The tiny town of Farmersville, Texas — population 3,300, mostly white and Christian — is terrified. Why? Because (dead) Muslims are coming!
A planned Muslim cemetery has provoked fear and anger, prompting the heartland community to stage a town hall meeting to address residents’ anxieties. Local pastor David Meeks reportedly suspects the cemetery is just a start, suggesting the Islamic Association of Collin County, which supports plans for the burial ground, may actually be planning a “mosque or madrassa training center.” Others are quoted as saying they believe the cemetery will be a “training center for militants.”
The full list of concerns is astonishing.
I don’t know what’s harder to believe: That so many people believe a cemetery could be swapped out for a militant training center without law enforcement noticing, or that radicals, regularly accused of lying about their beliefs, would believe there is no other, better cover for a jihadist camp than a Muslim cemetery?
The truth, of course, is less interesting. As it almost always is.
The greater Dallas-Fort Worth metropolitan area is home to one of America’s most vibrant Muslim communities and some of America’s most popular Muslim scholars. Indeed, the local Muslim population, estimated at 22,000, is growing. But this is not because they’re trying to take over America. Instead, Muslims are coming to Texas for the same reason other Americans are: low cost of living, nice weather and jobs. Lots and lots of jobs. Maybe some of them also like the idea of well-regarded mosques and famous imams. Regardless, their motives are very normal.
Unfortunately, it seems from recent events in Farmersville that many locals find it hard to tell Muslims apart. Are they radicals? Are they reasonable? How do we know for sure? How can we prove it?

▶ _Lines for locating words and elements_
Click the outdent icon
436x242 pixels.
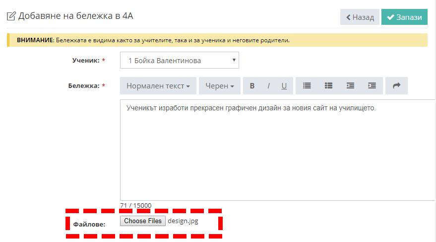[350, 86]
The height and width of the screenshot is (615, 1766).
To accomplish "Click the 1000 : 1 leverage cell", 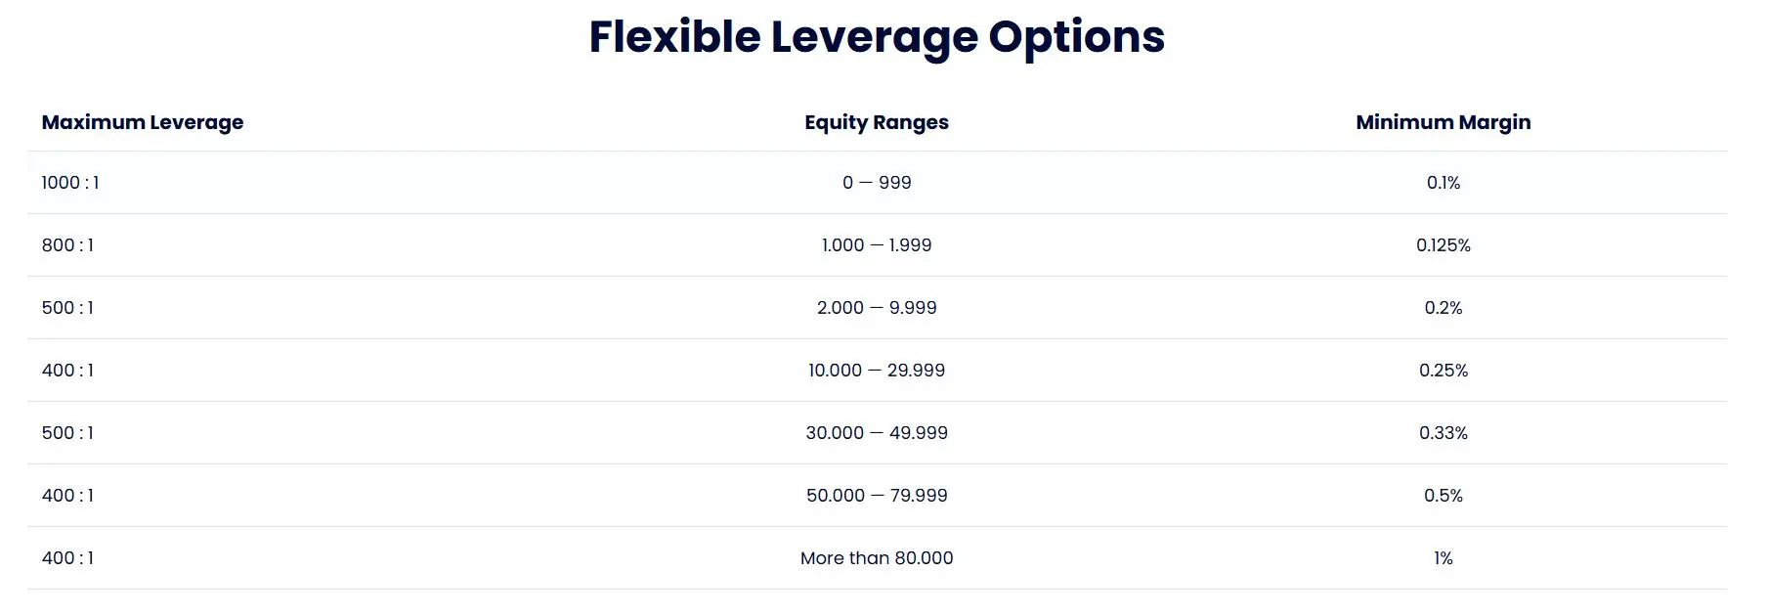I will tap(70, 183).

▶ _Description of the task_
Please transcribe the passage from the article on the Farmersville cemetery, starting with "The full list" and going on through "a Muslim cemetery?".

▶ _Solution_
The full list of concerns is astonishing.
I don’t know what’s harder to believe: That so many people believe a cemetery could be swapped out for a militant training center without law enforcement noticing, or that radicals, regularly accused of lying about their beliefs, would believe there is no other, better cover for a jihadist camp than a Muslim cemetery?